The idea for “Tappin’ Thru Life” was sparked, he says, by a big article on tap dancing that omitted any mention of Gregory Hines, who had been not only a renowned performer but a tireless advocate for tap, lobbying for National Tap Dance Day and mentoring a host of younger dancers, including Savion Glover. “I thought, how soon they forget,” Hines says, his disappointment still palpable. So he set out to create a vehicle that honored his brother and their rich life together. The show includes a film of the two of them dancing in the 1978 Broadway hit “Eubie!,” some of whose choreography was by LeTang. Toward the end of “Tappin’ Thru Life,” Hines dances the first soft-shoe routine he and his brother ever learned together as children; he performs it next to an empty spotlight. It’s a tribute he also danced at his brother’s memorial service. “I wanted to feel his presence on the stage with me,” Hines says. “It’s very emotional, but it’s also uplifting.”
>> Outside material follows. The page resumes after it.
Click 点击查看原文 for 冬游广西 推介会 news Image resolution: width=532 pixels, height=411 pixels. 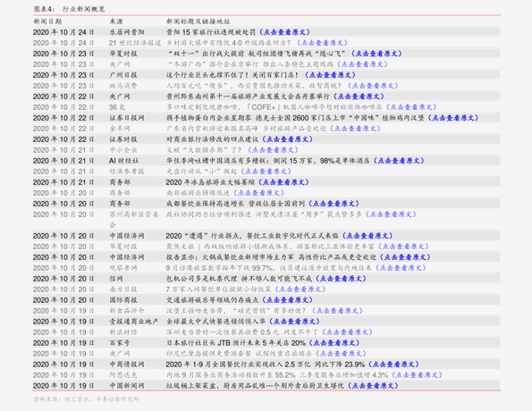click(362, 64)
As much as “Tappin’ Thru Life” focuses on the past, it also features a significant nod to the future with the inclusion of tap-dancing brothers John and Leo Manzari, whom Hines discovered in 2009 during a master class and open audition for a 2010 revival of “Sophisticated Ladies” at Arena Stage in Washington, D.C. He chose the pair, only 17 and 15 at the time, to make their professional debuts during the show, which he choreographed and starred in. Hines showcased their talents in the musical’s second act.
Similarly, the brothers have their own segment in “Tappin’ Thru Life,” and they credit Hines with launching their career. “He saw potential in us,” says Leo, now 18. “Three years ago we were kind of raw talent, but he thought he could help us grow. He saw us as two brothers who love to dance together, and he wanted to shine a light on that.”
“We pretty much represent what Maurice and Gregory did,” says 20-year-old John, “a passing of the torch kind of thing. He gives us the opportunity to perform by his side and choreograph our own work. It’s a bold move, very validating.”
Hines calls the duo “a phenomenon,” and says helping them, as well as other young performers, is a way of giving back. “They are young and learning and they want it and they work hard and they deserve it. I am so proud of them.”
The brothers, in turn, seem to be learning from his example. “I admire his stage presence, the way he connects with the audience,” Leo says. “It’s not like he’s a performer. It’s like he’s your ultimate friend. He talks to [the audience] like he’s in his living room talking one-on-one.”
And onstage is right where Hines says he wants to be, “just having a good time and laughing. My mother used to always say when you go onstage you want your audience to leave saying, ‘I had a good time, baby.’ And they will, ’cause I’m gonna have a good time. Nothing can stop me.”